The party-line split over whether voters think a clear picture of the winner will emerge despite the prospect for lengthy delays in vote counting is just one of many “wide differences” the Pew survey found among Trump and Biden supporters over multiple aspects of voting and the overall election process.

The confidence gap between the two camps on the likelihood of a clear outcome was echoed in voters’ thoughts about mail-in voting, a process the president has repeatedly – and often falsely – slammed as susceptible to fraud.

Seventy-seven percent of Biden supporters told the Pew researchers they were “very or somewhat confident” that absentee or mail-in ballots would be counted accurately. Meanwhile, just 36% of Trump supporters expressed the same confidence.

Still, Jones cautioned that while Trump supporters overall are indeed more skeptical of mail-in voting than Biden’s camp, the picture becomes more nuanced depending on where voters live.

“Many of the states that are conducting their election primarily by mail are places where more Democrats tend to live, so it’s places like California, Oregon, Washington,” he said. “Trump supporters who live in those places that are doing a lot of absentee balloting, they’re more supportive of the idea of absentee balloting than other Trump supporters living in other places.”

Conversely, he said, voters who live in more Republican-dominated areas of the South where mail-in voting is not as widespread tend to have lower confidence in the method.

“Some of that does seem to be just because people have less familiarity with it,” Jones said.

They survey also found signs of Americans bracing for what elections experts have cautioned could become less of an Election Day and more of an election week or even month.

While the vast majority of voters surveyed – 80% – said they believe it’s important for Americans to know the outcome of the election “within a day or two,” only half said they were confident that would actually happen.

More broadly, the survey results suggested an overall weakening of Americans’ faith in elections systems at the national level, though faith in local elections remains strong.

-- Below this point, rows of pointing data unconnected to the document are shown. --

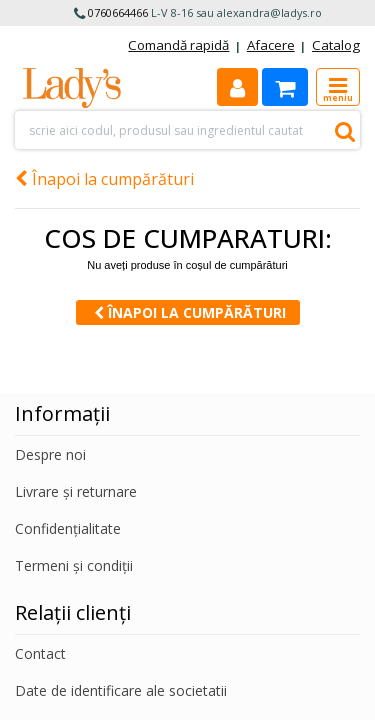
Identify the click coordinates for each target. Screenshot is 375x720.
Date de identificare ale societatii (121, 690)
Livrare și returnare (76, 491)
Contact (40, 653)
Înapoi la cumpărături (104, 179)
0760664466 (118, 12)
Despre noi (50, 454)
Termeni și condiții (74, 565)
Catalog (336, 45)
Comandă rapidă (178, 45)
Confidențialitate (68, 528)
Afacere (271, 45)
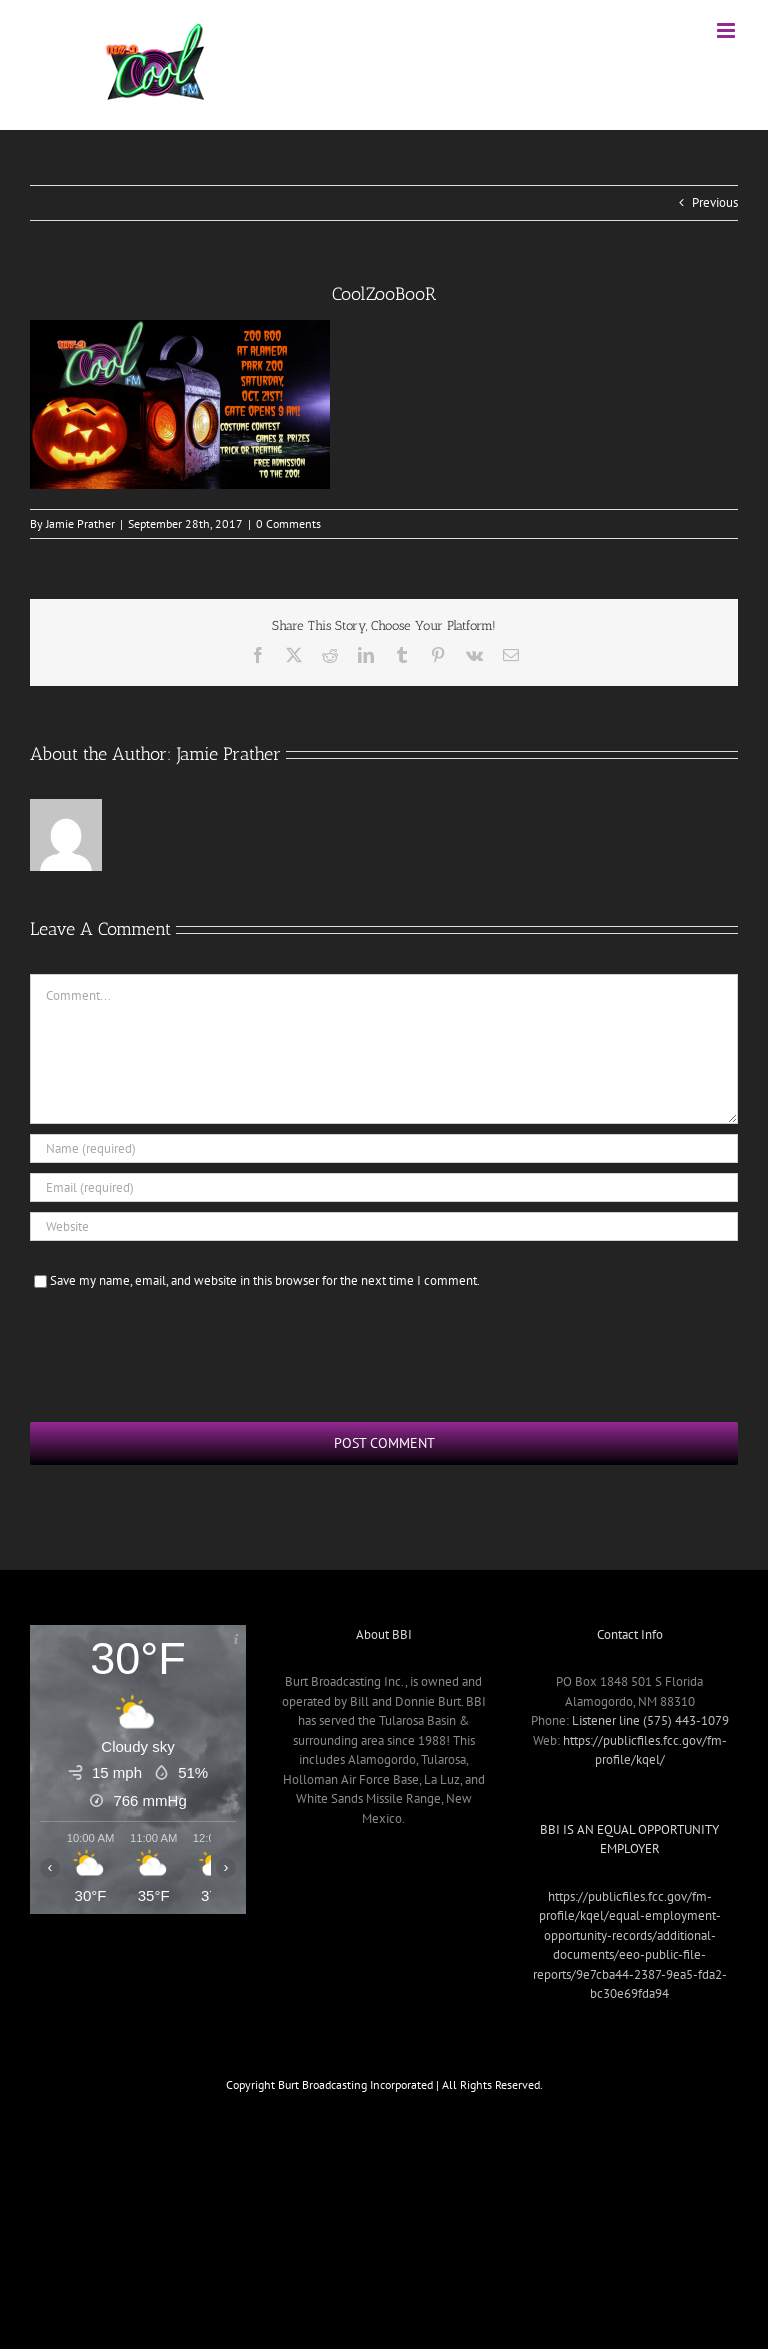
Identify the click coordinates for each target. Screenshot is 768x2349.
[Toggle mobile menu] (727, 30)
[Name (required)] (384, 1148)
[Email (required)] (384, 1187)
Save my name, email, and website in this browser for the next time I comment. (265, 1280)
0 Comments (288, 523)
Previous (715, 202)
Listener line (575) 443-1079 (650, 1720)
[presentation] (182, 1353)
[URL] (384, 1226)
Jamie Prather (80, 523)
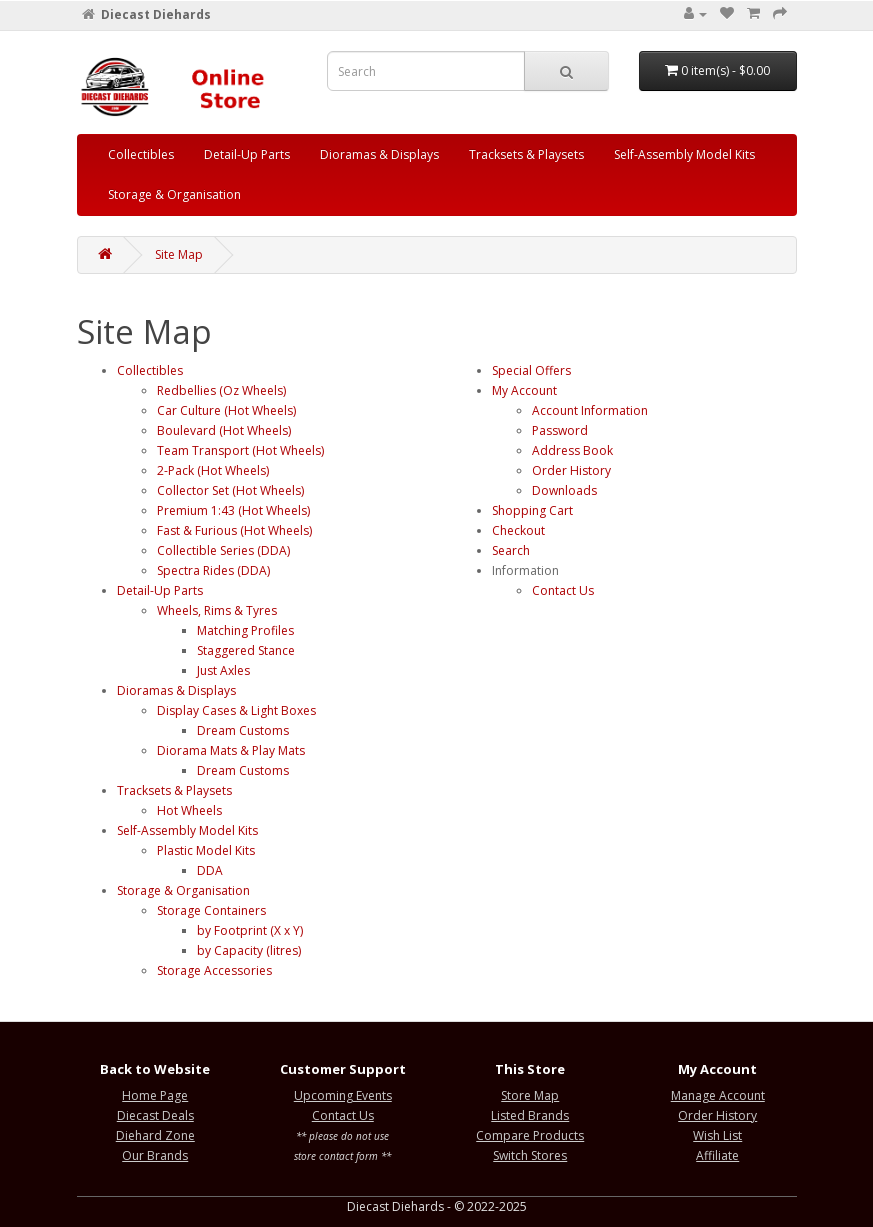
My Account (524, 390)
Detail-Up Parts (247, 154)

Ninety percent of those surveyed said they felt confident elections would run smoothly in their local communities, but only 62% said they had the same faith in elections nationwide.

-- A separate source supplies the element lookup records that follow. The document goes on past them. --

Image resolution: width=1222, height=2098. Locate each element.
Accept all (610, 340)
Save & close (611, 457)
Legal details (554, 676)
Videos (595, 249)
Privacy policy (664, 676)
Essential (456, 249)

“The new survey finds that while large majorities of voters think that the elections in their community will be run and administered very or somewhat well, they are less confident in the administration of elections throughout the country,” Pew Research Center said in its report on the survey results. “And voters’ confidence in elections in the United States has declined since 2018 – with most of the change coming among voters who supported Republican candidates then and Trump today.”